You may have been struck by the difficulty of finding Icarus in the scene – even if we could stand in front of this large canvas, the white legs disappearing into the water are hardly central. This is a busy but not a bustling landscape and there is a distinct sense of measured movement in the human activities Brueghel portrays. The influence of the bright Mediterranean dawn is very much in evidence in the scene but possibly the ploughman sports the richer hues of the Northern school of painting. You may agree that the viewer is drawn into the picture and invited not only to examine the world beyond this figure in the foreground but also to wonder how each of its parts or vignettes relate to each other. The drowning boy is the only disturbance, a sudden and uncalculated event occurring in an otherwise (at first glance) tranquil setting.

Icarus is so close to the ship (this delicate craft is like almost everything in the picture, animate and inanimate alike, uncaring of the tragic death of the boy in the water) that if the viewer of the painting did not know the myth it would be reasonable to assume that Icarus was a man or sailor overboard. In that case the wonder of a boy falling from the sky has been transformed into a blip or a blot on the landscape.

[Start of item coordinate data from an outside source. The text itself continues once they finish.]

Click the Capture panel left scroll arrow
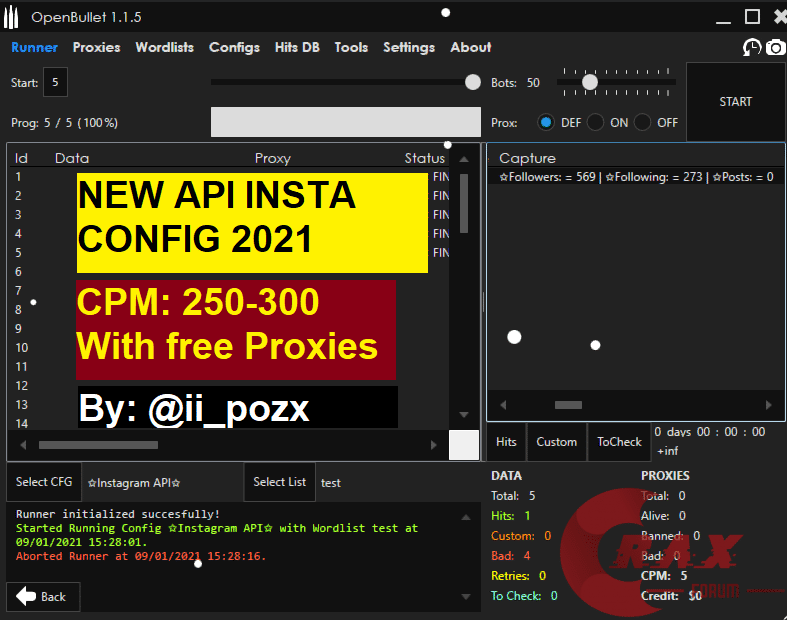787x620 pixels. pyautogui.click(x=503, y=405)
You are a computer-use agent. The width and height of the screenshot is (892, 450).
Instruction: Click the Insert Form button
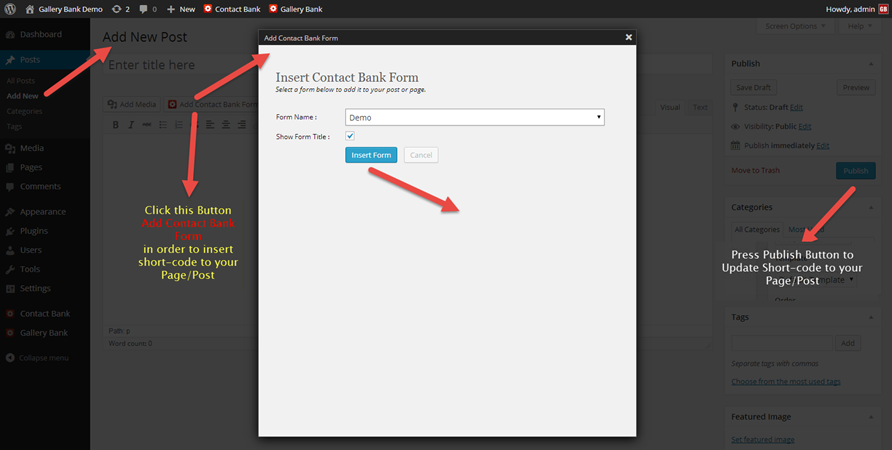click(371, 155)
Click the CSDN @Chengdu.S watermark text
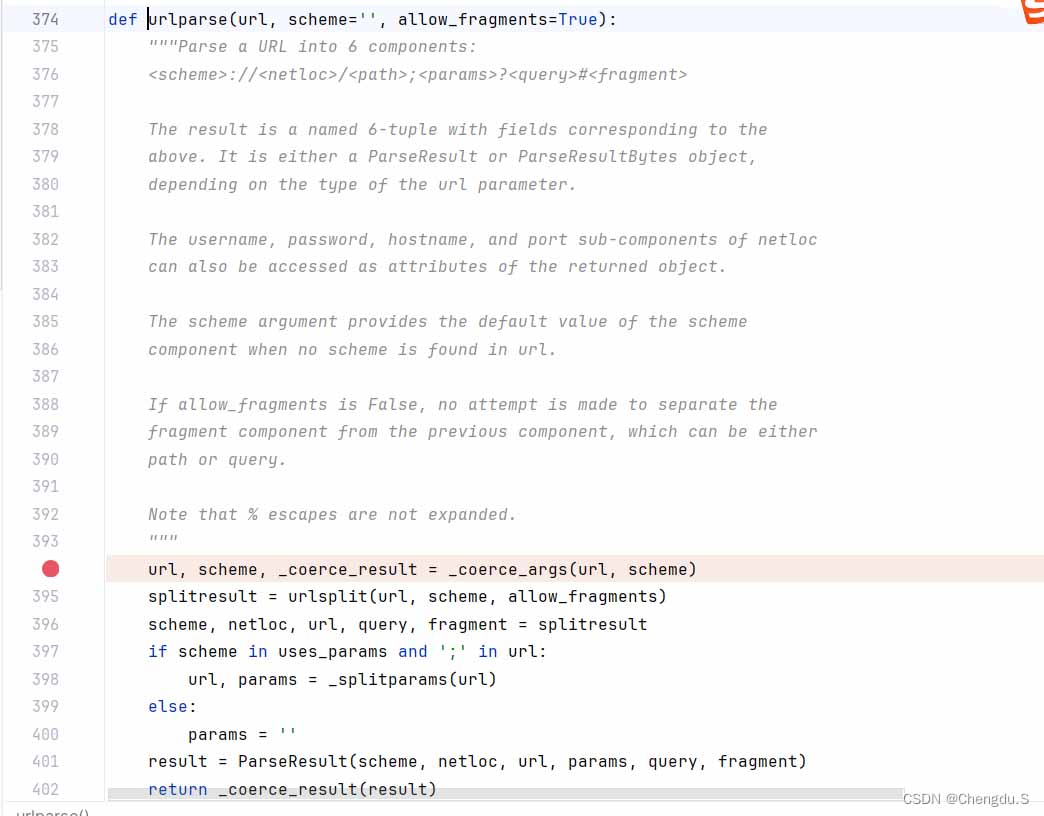This screenshot has height=816, width=1044. click(965, 799)
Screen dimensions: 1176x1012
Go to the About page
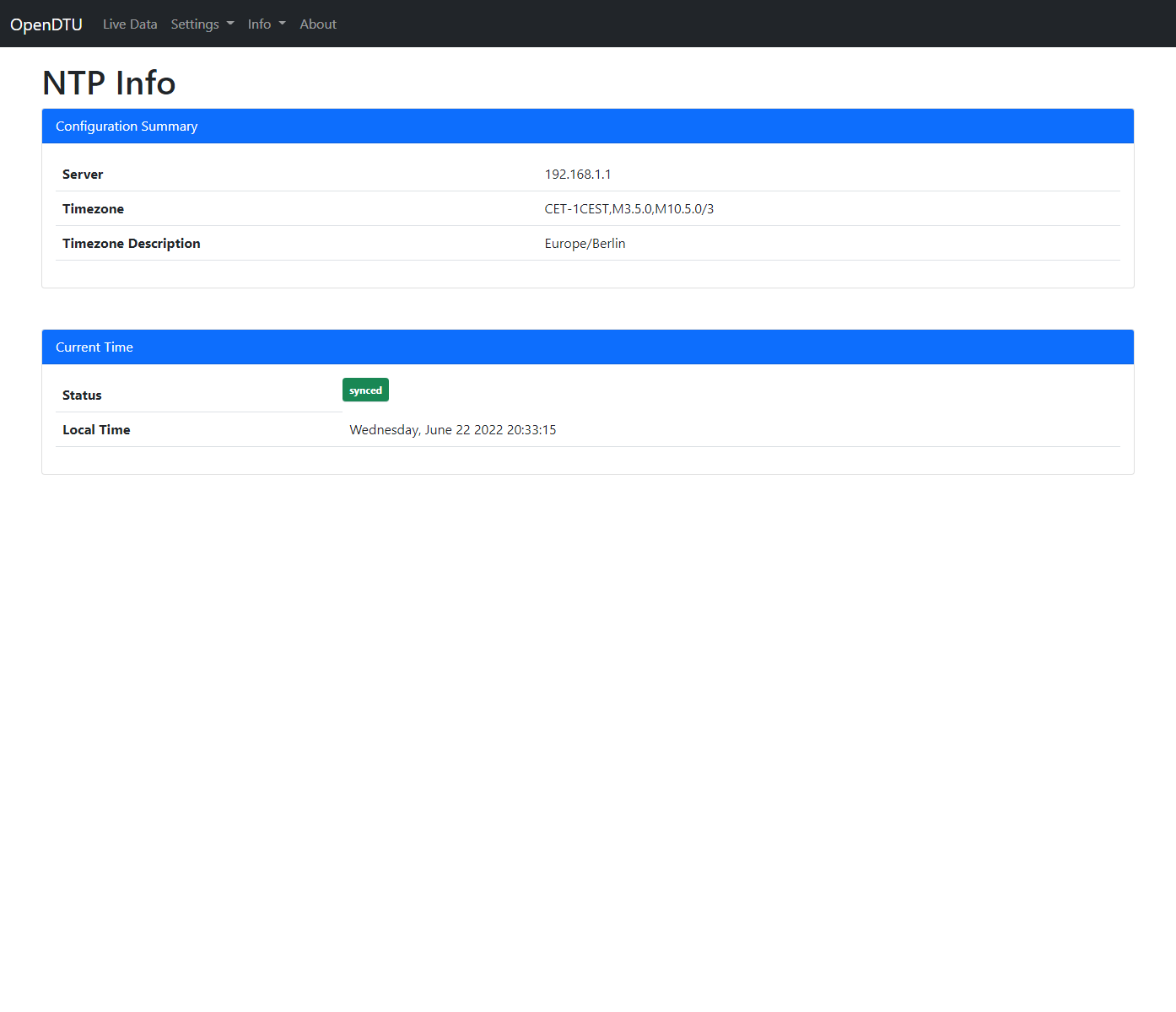(x=318, y=24)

In Peter Wagner’s Icons, Texts, Iconotexts there is yet another interpretation of Brueghel’s almost mischievous depiction of Icarus. The somersaulting boy could be a swimmer happily disporting himself in contrast to the ploughman who is toiling away – the sort of sardonic comment Brueghel was fully capable of making about contrasts between the labouring peasantry and their wealthy ‘betters’ (Wagner, 1996, p. 276).

If you look Icarus up online, or in a mythological dictionary, you may find another version of the story, one in which Icarus followed his father from Athens by boat and was shipwrecked off Samos. There was also a tradition that Daedalus and Icarus sailed from Crete. So Brueghel may be following Ovid for the scene but suggesting a less miraculous method of escape for the exiles.

Ovid’s tragic tale is very much marginalised (after all, the painting is called Landscape with the Fall of Icarus). Nor is there any sign of Daedalus. It was long thought that Daedalus had originally been included on the canvas, as it looked as if a high aerial figure had been subsequently painted over or painted out. The amazed spectators of the poem mind their own business in Brueghel.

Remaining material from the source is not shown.